The work of defining concepts (including all exposure vocabulary) and a detailed work of the history of the museum institution, led him to take up in 1993, within ICOFOM, the writing of a thesaurus of museology for which he published several preparatory articles. He was invited by François Mairesse in 2000 to write a first set of texts, and in 2007 they published the book Vers une redéfinition du musée? In 2010 they wrote together Les concepts clés de la muséologie (Key concepts of Museology), later translated into a dozen languages. In 2011, they published the Dictionnaire encyclopédique de muséologie.

== Expography ==
Among the terms created and conceptualized by Desvallées for the museum field, "expography" stands out. In 1993, in the Manuel de Muséographie: petit guide à l'usage des in responsables de musée (Manual of Museography: practical guide for museum managers), he creates a complement to the term "museography", segmenting the specialization of the professional responsible for the museum, presenting the term Expography: exhibition + description (POLO, 2006, p. 11). Expography becomes the technique of "writing the exhibition" (BAUER, 2014) and depends on research and conceptualization to communicate a message and establish a link with the public.

It differs from scenography - that focus on the form of the exhibitions - by focusing both form and content.
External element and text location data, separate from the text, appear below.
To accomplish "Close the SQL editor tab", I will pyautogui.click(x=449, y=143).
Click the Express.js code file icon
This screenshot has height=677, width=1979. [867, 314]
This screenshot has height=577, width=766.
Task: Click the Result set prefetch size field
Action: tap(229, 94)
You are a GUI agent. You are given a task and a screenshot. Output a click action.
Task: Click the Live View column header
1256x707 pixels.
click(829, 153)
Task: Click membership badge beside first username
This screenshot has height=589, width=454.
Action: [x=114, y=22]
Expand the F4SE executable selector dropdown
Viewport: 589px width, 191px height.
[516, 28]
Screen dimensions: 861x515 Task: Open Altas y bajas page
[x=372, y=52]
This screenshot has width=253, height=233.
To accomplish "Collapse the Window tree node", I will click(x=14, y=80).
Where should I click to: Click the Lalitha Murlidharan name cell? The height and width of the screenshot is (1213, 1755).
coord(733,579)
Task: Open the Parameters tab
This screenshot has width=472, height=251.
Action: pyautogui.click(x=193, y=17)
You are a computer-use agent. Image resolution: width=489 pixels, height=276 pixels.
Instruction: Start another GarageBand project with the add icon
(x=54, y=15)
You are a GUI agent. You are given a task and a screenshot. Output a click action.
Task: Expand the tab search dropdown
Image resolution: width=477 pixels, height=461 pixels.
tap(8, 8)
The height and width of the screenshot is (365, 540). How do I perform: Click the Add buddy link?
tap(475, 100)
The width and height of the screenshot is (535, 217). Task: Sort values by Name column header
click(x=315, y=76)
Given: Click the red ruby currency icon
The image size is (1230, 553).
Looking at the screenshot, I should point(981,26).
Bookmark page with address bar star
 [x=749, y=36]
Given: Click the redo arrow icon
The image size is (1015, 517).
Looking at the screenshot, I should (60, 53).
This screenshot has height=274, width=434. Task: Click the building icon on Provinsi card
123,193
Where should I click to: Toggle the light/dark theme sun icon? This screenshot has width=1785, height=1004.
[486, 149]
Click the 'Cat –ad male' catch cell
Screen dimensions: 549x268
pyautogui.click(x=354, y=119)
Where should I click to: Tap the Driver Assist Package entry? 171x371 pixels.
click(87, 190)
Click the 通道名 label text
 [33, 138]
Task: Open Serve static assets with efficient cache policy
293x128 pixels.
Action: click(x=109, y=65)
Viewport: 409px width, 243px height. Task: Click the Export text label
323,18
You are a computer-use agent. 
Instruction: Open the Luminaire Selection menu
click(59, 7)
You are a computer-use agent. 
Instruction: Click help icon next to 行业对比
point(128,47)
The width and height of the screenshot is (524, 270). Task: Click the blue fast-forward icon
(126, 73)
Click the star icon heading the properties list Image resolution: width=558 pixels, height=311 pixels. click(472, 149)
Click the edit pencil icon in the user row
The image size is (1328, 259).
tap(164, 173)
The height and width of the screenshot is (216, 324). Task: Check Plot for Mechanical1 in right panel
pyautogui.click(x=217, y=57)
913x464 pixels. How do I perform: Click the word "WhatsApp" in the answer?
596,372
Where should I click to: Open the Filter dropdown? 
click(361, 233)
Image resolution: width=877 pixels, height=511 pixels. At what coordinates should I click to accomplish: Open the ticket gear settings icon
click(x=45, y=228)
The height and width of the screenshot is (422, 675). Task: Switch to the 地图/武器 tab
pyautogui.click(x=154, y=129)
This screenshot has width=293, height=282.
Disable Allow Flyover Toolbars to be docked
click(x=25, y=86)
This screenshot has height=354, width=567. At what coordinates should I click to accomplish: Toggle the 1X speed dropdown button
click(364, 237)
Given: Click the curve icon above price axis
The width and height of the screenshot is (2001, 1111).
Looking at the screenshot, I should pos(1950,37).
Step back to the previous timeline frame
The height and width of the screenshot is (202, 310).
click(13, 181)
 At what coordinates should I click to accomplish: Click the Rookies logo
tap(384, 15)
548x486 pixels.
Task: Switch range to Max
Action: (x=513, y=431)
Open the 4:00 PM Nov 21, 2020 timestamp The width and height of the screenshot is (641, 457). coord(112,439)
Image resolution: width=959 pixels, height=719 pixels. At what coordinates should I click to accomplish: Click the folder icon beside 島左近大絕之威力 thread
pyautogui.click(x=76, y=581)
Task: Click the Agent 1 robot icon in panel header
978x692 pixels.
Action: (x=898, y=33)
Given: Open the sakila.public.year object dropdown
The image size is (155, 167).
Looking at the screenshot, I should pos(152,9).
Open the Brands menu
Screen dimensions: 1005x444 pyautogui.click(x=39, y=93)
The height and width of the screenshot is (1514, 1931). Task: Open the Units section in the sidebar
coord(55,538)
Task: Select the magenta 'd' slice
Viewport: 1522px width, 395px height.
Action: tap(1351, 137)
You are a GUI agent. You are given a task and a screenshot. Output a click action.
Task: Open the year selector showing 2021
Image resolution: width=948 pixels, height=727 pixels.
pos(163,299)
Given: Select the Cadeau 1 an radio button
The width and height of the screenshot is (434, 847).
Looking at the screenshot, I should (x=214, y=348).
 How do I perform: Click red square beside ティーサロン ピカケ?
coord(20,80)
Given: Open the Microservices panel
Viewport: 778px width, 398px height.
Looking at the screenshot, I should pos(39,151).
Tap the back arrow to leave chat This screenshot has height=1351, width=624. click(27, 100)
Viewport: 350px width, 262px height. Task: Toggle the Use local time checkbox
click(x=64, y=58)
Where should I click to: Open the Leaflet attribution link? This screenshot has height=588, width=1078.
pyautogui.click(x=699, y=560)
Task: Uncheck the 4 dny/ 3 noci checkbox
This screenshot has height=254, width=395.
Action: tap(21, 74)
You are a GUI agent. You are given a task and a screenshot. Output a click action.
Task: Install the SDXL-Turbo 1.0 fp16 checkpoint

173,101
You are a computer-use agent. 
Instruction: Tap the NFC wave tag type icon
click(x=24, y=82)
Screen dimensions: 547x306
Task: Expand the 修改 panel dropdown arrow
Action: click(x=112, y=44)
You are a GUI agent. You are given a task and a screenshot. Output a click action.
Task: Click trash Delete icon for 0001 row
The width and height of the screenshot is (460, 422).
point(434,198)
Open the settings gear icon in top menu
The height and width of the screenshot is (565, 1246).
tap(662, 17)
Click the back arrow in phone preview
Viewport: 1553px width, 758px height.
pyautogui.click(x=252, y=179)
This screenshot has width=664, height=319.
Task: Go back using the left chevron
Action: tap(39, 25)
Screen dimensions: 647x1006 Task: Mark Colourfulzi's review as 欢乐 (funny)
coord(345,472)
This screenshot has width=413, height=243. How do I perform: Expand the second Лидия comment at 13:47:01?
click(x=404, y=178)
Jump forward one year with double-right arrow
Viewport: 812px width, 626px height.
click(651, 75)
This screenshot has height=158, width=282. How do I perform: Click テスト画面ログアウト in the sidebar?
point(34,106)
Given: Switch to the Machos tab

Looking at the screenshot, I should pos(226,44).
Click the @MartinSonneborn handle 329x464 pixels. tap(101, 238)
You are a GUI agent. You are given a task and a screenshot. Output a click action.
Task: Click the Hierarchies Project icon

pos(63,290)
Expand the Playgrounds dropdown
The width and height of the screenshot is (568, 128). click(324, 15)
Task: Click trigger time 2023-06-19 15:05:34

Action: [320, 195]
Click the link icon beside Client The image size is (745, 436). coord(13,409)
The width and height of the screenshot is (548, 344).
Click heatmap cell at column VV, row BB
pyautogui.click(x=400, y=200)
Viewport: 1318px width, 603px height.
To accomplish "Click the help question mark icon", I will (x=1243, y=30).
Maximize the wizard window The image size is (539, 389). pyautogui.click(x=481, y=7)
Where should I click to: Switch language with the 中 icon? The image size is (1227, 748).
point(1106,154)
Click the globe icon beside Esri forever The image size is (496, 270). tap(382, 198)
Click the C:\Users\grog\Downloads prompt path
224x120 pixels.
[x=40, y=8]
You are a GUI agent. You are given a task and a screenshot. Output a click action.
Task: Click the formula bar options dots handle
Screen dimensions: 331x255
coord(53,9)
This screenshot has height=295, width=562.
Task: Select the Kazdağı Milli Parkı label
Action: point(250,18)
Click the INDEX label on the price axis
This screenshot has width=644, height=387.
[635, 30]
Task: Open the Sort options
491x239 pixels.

Since museography is the whole set of museum practices, expography, in a simplified way, refers to the specific set of techniques developed to design and execute a museological exhibition.

== Influences ==
Desvallées had two influences in his career: Georges Henri Rivière and Hugues de Varine. Both developed ideas about ecomuseums and the constructive way of this new form of museum, focusing on the social aspect and material and immaterial heritage of the communities in which they developed. Rivière worked with Desvallées for many years, marking his influence also on the modus operandi of the MNATP's museum practices and, later, on his work with the ecomuseums. Varine, author of the term "ecomuseum", influenced Desvallées to develop this concept, which broke with traditional patterns and directed the museological field to the "New Museology" movement.

== Influenced authors ==
In addition to conceptual influences from the Terminology project at ICOFOM, Desvallées influenced a whole generation of professionals focused on ecomuseum practice in France, and its thinking about the (new) museology, originating the association Muséologie nouvelle et expérimentation sociale (MNES) in which they included museologists such as Marie-Odile de Barry, Françoise Wasserman, Alexandre Delarge, Sylvie Douce de la Salles and Joëlle Le Marec.

== Main works ==
- Desvallées A. et Lecotte R., Métiers de traditions. Paris, Braun-Crédit Lyonnais, 1966, 188 p.
- Chapelot J. et Desvallées A., Potiers de Saintonge. Catalogue de l'exposition du Musée national des Arts et traditions populaires. Paris, Rmn, 1973.
- Desvallées A. Musée national des Arts et traditions populaires. Petits guides des grands musées. Paris, Rmn, 1975, 19 p.
- Desvallées A. et Rivière G. H.., Arts populaires des Pays de France, t.1: Matières, techniques et formes. Paris, J. Cuénot, 1975, 207 p.
- Desvallées A., L'Aubrac, tome 6.1, Ethnologie contemporaine, IV, Technique et langage. Les Burons, p. 15-18: "Introduction générale", p. 25-308, ill.: Estivage bovin et fabrication du fromage sur la montagne. Paris, CNRS, 1979.
- Desvallées A., Contribution au Projet de développement des musées. Rennes, MHS et MNES, 1991, 34 p.
- Desvallées A., de Bary M.-O., Wasserman, Vagues, une anthologie de la nouvelle muséologie. Macon et Savigny-le-Temple, W et Mnes, 2 vols.: t.1, 1992, 533 p., t.2, 1994, 275 p.
- Mairesse F., Desvallées A., Vers une redéfinition du musée. Paris, L'Harmattan, 2007, 227 p.
- Desvallées A., Quai Branly: un miroir aux alouettes? À propos d'ethnographie et d'« arts premiers ». Paris, L'Harmattan, 2008, 198 p.
- (en) Davis Ann, Mairesse François, Desvallées André, 2010, What is a Museum?, Munich, Verlag D.C. Müller-Straten, 218 p.
- Desvallées André, Mairesse François (dir.), 2010, Concepts clés de muséologie, Paris, Armand Colin et ICOM, 87 p. Disponible sur le site Internet de l'ICOM (www.icom.museum)
- Desvallées A., Mairesse F., Dictionnaire encyclopédique de muséologie. Paris, Armand Colin, 2011, 723 p.